> [Given entries]
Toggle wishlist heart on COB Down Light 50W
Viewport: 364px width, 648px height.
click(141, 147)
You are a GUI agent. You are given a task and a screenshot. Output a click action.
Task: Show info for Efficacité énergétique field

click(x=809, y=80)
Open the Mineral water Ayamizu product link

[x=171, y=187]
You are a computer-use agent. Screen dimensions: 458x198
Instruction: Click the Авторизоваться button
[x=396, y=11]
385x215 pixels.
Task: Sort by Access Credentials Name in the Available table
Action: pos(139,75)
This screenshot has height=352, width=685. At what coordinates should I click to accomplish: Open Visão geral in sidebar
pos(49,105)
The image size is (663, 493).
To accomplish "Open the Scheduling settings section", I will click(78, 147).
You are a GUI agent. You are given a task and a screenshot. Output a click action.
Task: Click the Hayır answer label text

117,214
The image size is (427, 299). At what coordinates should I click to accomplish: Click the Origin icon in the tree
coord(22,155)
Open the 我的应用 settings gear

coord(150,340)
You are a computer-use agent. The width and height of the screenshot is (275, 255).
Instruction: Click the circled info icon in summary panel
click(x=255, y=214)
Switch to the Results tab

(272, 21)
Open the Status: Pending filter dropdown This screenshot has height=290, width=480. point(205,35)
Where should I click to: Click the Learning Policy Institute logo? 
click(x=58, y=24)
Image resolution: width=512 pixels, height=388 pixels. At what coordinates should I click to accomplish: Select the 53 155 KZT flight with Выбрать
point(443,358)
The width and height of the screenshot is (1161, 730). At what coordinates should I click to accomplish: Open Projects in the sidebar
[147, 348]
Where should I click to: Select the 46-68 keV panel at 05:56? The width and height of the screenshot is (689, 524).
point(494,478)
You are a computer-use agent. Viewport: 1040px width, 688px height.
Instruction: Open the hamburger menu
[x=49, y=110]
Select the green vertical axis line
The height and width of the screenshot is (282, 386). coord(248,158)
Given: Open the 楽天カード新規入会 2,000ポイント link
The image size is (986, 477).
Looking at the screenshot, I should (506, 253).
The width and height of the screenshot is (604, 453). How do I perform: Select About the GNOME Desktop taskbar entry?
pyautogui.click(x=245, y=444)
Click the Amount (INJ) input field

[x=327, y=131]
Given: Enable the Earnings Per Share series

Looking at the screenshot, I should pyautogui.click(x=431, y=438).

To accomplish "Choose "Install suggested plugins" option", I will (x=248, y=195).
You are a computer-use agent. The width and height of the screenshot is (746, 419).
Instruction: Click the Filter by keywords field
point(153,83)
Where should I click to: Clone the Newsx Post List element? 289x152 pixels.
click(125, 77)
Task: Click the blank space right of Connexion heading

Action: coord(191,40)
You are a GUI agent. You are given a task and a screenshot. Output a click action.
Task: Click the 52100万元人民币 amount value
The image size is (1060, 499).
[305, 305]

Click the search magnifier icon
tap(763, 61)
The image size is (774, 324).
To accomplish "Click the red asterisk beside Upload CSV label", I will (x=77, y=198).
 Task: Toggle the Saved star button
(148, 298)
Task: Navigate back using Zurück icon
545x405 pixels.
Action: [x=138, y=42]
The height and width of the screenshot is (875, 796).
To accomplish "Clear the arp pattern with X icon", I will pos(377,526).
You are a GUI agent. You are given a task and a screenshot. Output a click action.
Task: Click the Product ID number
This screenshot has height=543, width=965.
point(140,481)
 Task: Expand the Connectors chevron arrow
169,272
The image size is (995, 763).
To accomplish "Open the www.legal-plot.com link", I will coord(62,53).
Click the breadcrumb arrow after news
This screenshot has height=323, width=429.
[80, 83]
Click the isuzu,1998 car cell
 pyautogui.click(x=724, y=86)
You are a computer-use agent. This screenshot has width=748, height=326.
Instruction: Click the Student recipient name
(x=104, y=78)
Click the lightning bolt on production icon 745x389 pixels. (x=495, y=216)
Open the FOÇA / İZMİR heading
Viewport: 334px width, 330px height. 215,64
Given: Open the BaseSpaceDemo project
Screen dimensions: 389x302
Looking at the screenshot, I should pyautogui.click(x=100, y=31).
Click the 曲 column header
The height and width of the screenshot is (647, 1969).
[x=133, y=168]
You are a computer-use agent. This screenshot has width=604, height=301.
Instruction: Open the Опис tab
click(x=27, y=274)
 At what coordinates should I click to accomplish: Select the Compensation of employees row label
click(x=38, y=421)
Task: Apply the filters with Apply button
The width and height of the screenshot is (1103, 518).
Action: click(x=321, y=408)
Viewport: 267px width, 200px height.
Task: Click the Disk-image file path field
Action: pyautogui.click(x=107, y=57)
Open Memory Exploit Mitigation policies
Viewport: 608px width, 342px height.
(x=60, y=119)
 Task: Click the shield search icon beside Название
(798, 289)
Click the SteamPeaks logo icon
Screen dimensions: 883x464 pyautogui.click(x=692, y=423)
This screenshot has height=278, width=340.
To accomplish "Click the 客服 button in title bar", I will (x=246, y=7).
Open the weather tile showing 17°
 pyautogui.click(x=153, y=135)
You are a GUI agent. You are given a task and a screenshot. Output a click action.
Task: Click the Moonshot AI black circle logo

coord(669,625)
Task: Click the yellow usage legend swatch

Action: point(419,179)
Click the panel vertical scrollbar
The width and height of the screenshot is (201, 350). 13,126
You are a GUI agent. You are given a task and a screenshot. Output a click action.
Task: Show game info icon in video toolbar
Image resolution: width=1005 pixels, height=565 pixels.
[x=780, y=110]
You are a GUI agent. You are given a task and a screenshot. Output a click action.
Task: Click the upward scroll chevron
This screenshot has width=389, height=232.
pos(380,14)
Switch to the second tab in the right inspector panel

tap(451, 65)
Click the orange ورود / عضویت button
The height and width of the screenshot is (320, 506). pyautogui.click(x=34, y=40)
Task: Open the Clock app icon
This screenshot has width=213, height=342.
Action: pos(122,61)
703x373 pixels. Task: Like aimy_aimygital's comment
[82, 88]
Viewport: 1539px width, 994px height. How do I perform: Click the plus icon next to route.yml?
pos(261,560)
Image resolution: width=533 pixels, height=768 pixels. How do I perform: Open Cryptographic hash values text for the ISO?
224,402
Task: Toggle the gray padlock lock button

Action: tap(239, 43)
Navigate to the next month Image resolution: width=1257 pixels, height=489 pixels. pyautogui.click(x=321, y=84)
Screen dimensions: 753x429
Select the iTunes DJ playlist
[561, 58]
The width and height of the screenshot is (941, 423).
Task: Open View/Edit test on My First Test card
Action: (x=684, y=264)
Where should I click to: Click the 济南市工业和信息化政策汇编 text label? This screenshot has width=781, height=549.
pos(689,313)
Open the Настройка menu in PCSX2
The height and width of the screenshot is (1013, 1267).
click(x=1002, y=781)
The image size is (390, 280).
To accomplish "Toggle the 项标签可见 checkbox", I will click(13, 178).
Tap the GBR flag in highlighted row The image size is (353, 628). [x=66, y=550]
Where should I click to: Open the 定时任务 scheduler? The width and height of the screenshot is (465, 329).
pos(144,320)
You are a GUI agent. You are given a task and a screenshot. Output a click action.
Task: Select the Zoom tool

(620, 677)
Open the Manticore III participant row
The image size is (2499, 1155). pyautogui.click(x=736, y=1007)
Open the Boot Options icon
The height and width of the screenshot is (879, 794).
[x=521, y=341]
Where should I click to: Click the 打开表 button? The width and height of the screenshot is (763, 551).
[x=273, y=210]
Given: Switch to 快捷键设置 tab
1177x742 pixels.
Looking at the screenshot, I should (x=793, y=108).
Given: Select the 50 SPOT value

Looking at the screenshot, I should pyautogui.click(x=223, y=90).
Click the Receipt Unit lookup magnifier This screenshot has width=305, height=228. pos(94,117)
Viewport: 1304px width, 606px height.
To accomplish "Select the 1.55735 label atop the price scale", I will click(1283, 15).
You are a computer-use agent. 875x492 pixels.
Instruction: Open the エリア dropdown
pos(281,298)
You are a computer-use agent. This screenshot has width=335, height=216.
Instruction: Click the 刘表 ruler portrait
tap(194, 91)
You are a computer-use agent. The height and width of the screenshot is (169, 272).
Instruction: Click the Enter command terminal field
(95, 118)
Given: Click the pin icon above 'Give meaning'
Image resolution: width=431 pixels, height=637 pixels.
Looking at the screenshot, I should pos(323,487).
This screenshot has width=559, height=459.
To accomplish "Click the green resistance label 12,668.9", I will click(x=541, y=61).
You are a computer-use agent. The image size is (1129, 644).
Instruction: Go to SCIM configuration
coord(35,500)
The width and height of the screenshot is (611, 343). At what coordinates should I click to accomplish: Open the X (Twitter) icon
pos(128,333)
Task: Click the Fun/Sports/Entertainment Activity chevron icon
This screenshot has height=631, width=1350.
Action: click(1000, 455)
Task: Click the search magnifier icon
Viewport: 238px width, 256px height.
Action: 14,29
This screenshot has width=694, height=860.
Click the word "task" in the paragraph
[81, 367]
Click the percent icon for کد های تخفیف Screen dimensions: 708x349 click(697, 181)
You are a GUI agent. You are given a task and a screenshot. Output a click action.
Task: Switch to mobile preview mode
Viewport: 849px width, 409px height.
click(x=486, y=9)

> [Directions] The output should be exactly the lines above from the line containing "You are a computer-use agent. 875x492 pixels." to the line containing "You are a computer-use agent. The height", inclusive, with no other lines.

> [Answer section]
You are a computer-use agent. 875x492 pixels.
Instruction: Open the エリア dropdown
pos(281,298)
You are a computer-use agent. This screenshot has width=335, height=216.
Instruction: Click the 刘表 ruler portrait
tap(194, 91)
You are a computer-use agent. The height and width of the screenshot is (169, 272).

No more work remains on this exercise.